While surgery remains an acceptable treatment for patients with limited cutaneous and subcutaneous metastases from melanoma, additional treatment options would be helpful for patients with multiple recurrent disease. Additional effective options to treat these metastatic nodules, especially in heavily pretreated patients, could provide reasonable palliation for these patients. Thus, clinical evaluation of electrochemotherapy as a treatment strategy for metastatic melanoma tumor nodules is clinically relevant.

Sersa and associates provide encouraging phase II results for control of metastatic melanoma tumor nodules. However, several points need to be considered. Important questions regarding dose and optimization of electric field distribution require further investigation. It remains unclear as to the effectiveness of this treatment for large tumor nodules. Thus, Sersa et al’s conclusion that "our results clearly demonstrate that electrochemotherapy with cisplatin is a highly effective approach for treatment of cutaneous malignant melanoma nodules" remains quite premature. However, sufficient data are provided to support a prospective randomized study evaluating electrochemotherapy with intratumoral cisplatin administration vs. intratumoral cisplatin administration alone for refractory melanoma patients with metastatic subcutaneous tumor nodules.

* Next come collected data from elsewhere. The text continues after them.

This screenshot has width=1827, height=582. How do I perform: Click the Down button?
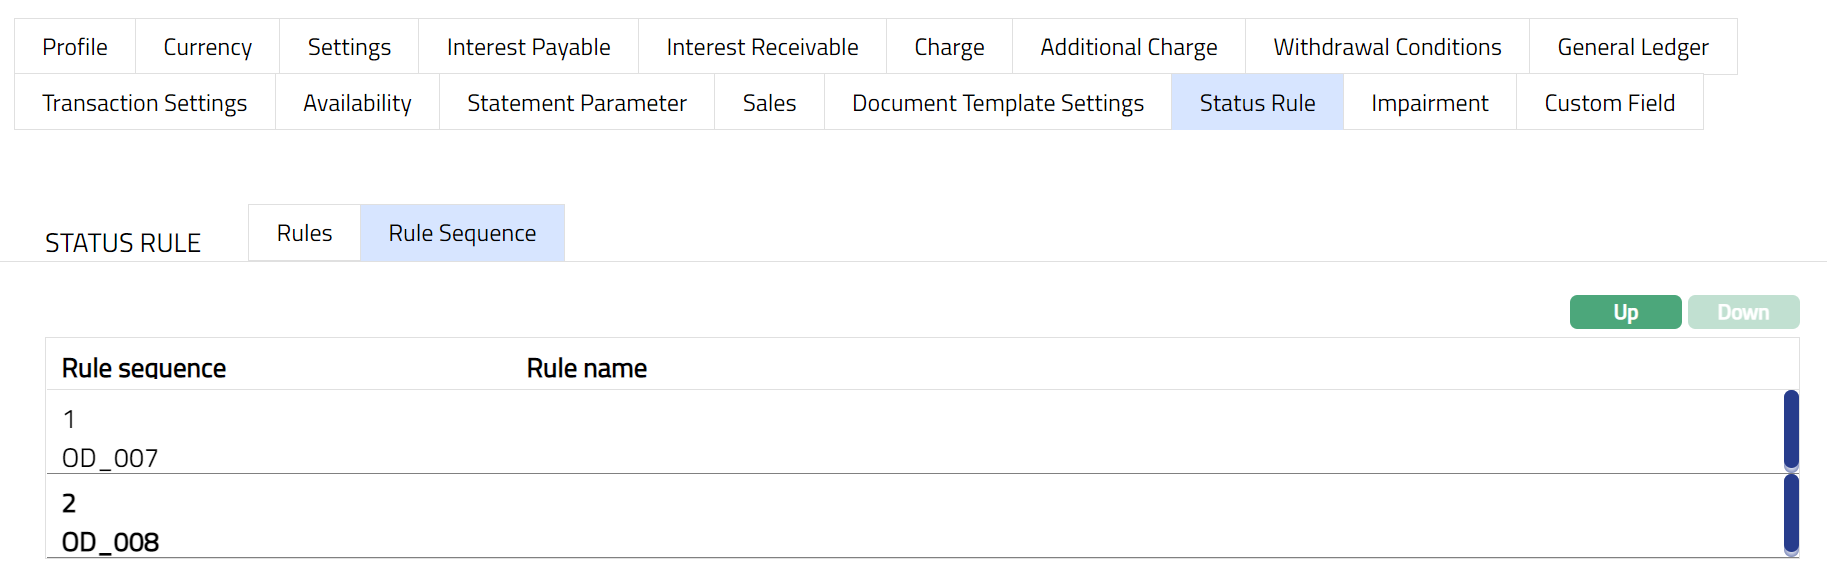(1743, 312)
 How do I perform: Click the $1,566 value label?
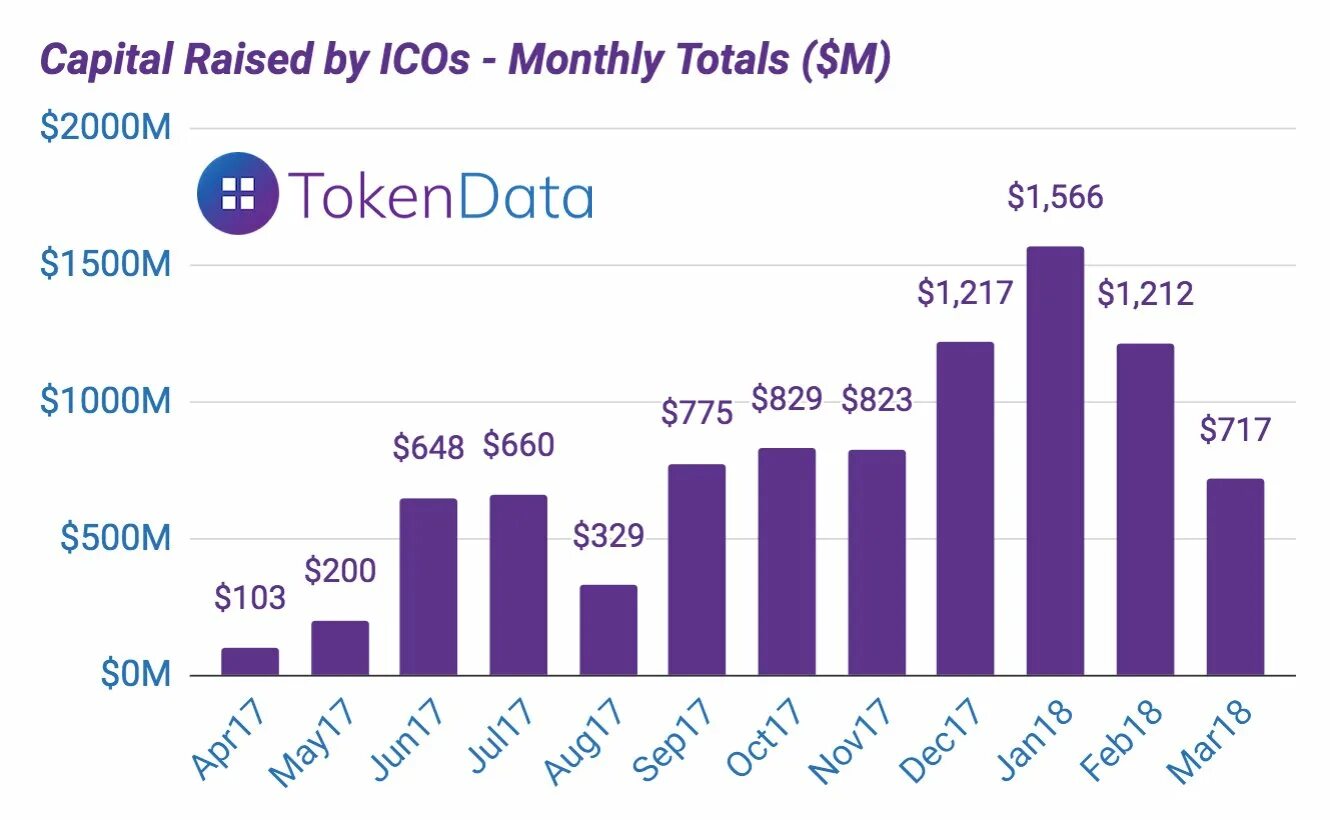[x=1055, y=197]

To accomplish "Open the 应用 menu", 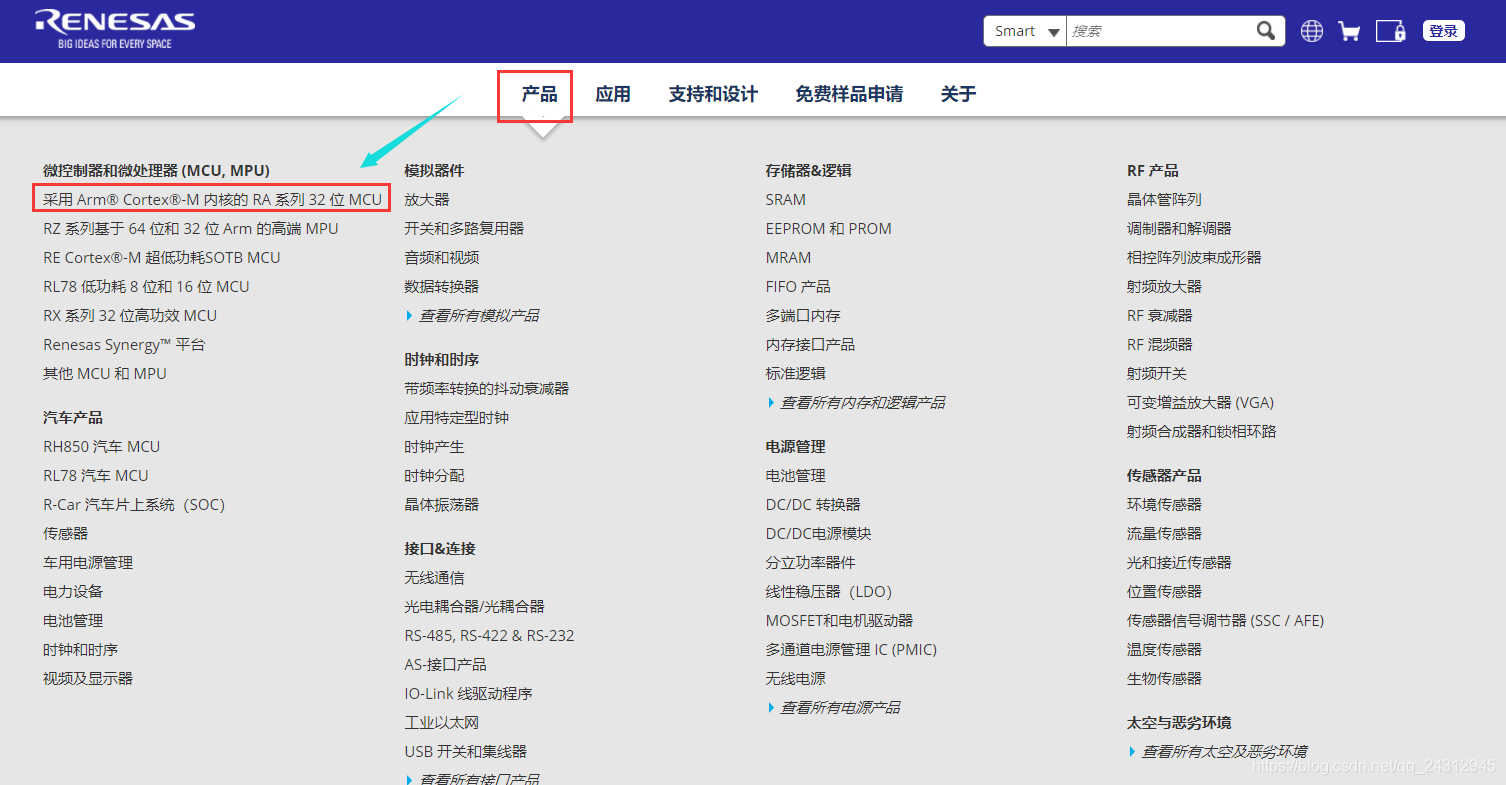I will click(x=612, y=93).
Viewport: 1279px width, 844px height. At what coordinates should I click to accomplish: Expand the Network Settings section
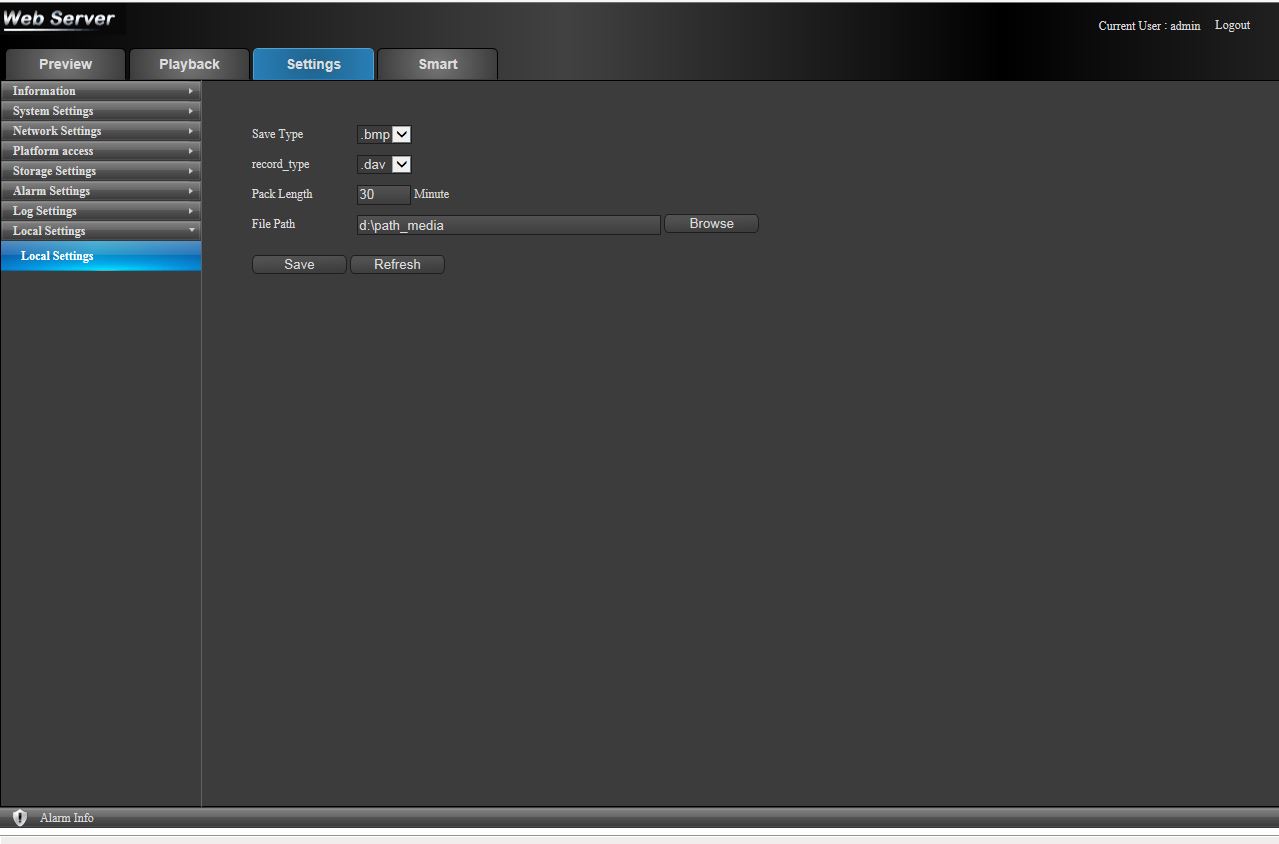(x=100, y=131)
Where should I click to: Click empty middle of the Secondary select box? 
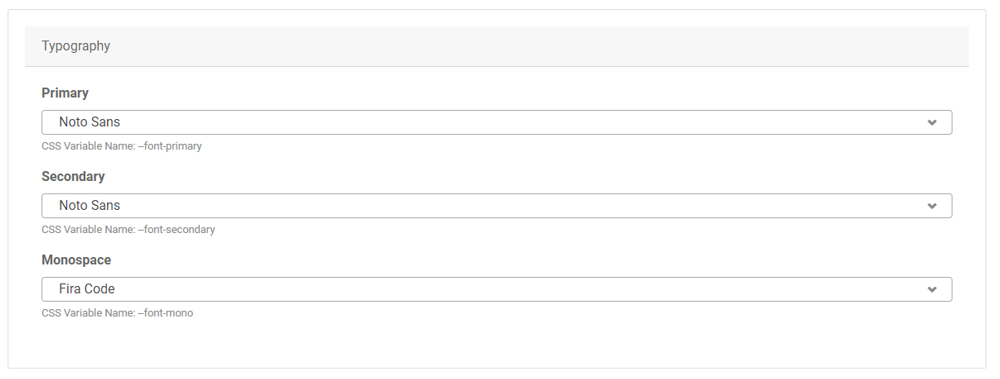pos(510,205)
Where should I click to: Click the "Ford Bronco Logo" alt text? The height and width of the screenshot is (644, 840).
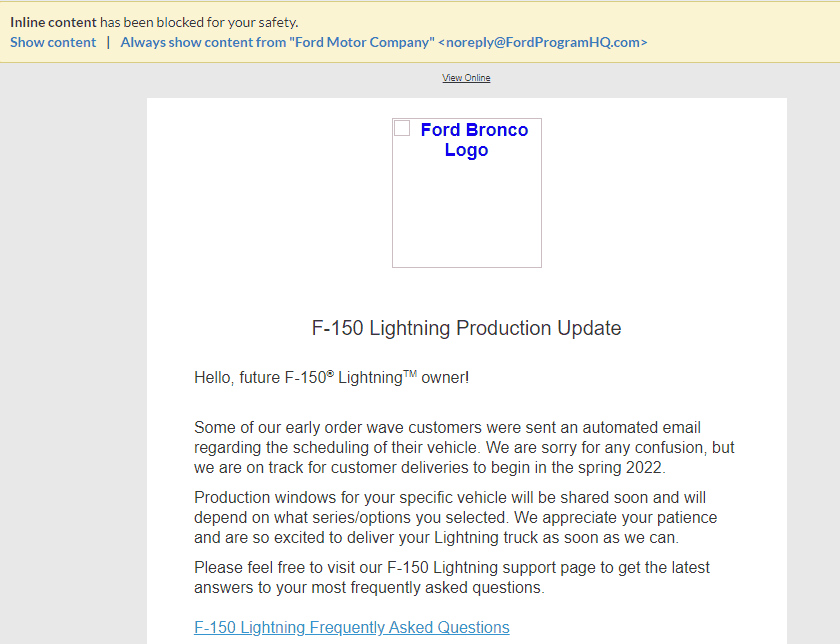(473, 140)
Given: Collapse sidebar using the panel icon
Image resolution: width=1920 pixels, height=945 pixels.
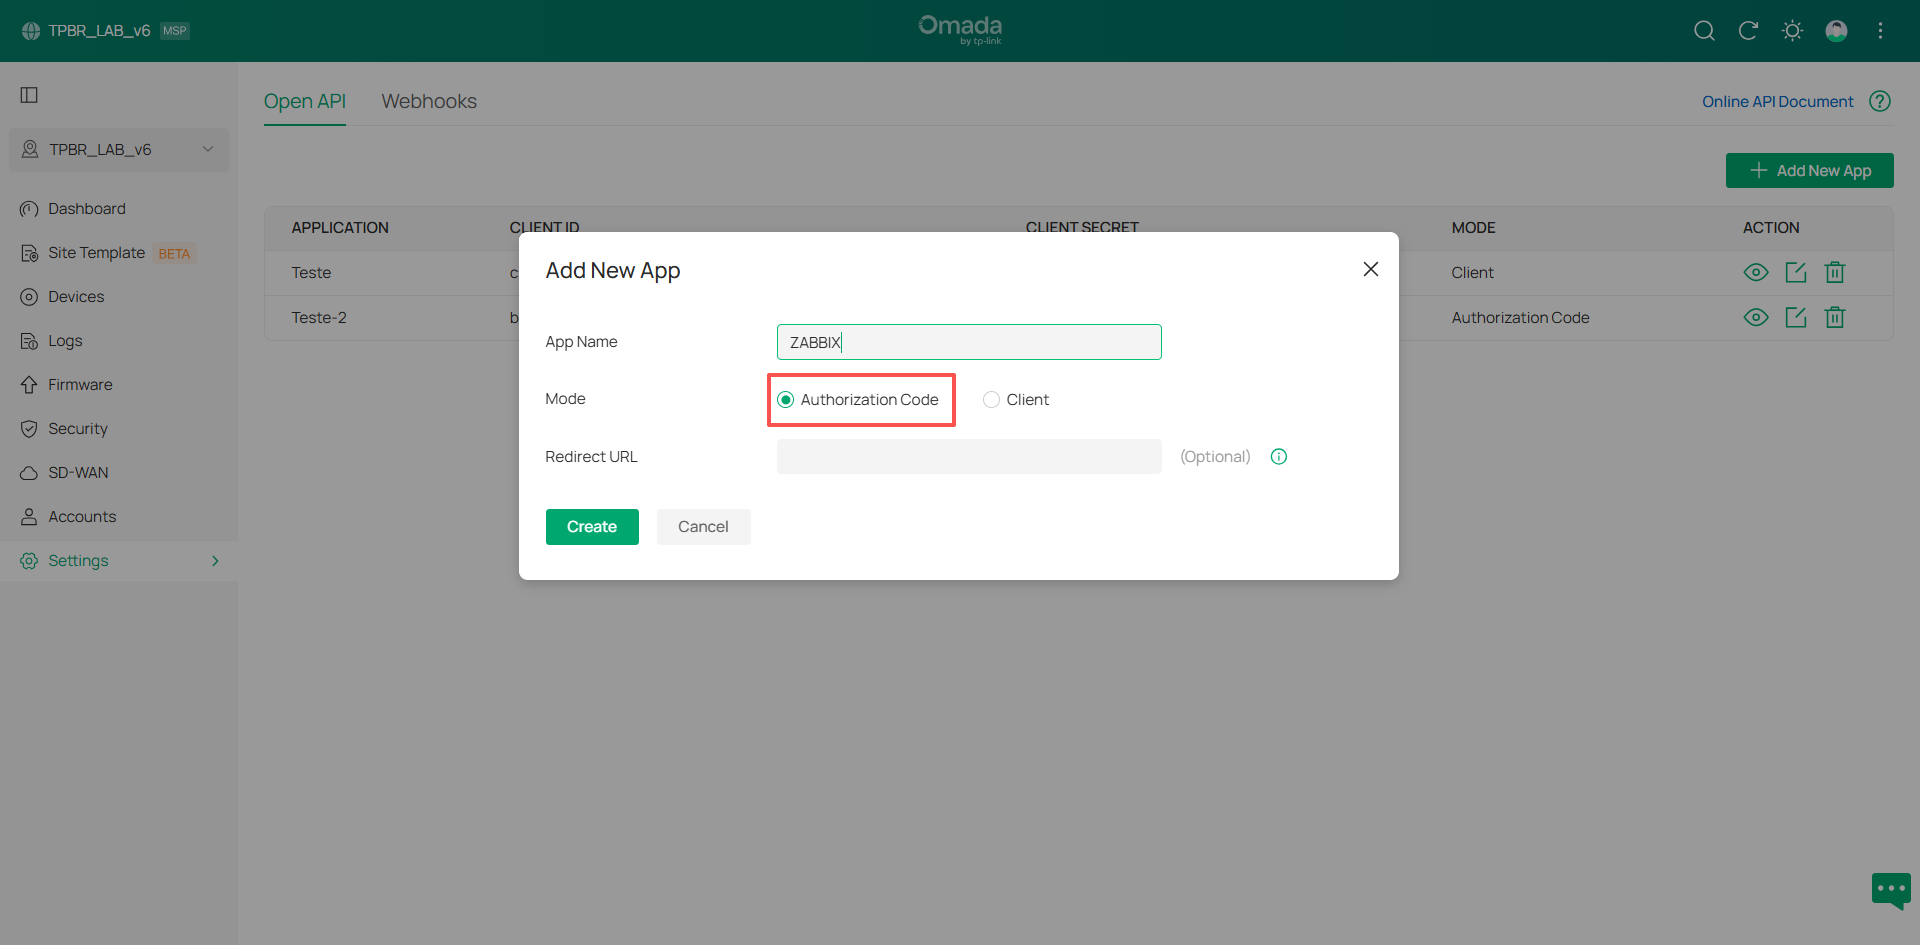Looking at the screenshot, I should point(29,95).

1. Meyers M, Balch C. In: Balch, Houghton, Sober, Soong, eds. Diagnosis and Treatment of Metastatic Melanoma in Cutaneous Melanoma. 3rd ed. 1998:325-372.

2. Mir LM, et al. Bioelectrochem Bioenerg 1995;38:203-207.

3. Sersa G, et al. Cancer Res 1995;55:3450-3455.

4. Mir LM, et al. Eur J Cancer 1991;27:68-72.

Which of the following statements about electrochemotherapy with cisplatin is true?

a. It is a new systemic treatment approach for patients with melanoma.

b. It uses electric pulses to enhance local effectiveness of chemotherapy.

c. It has established effectiveness for large tumor nodules.

d. It was established to treat tumor nodules located deep in the body.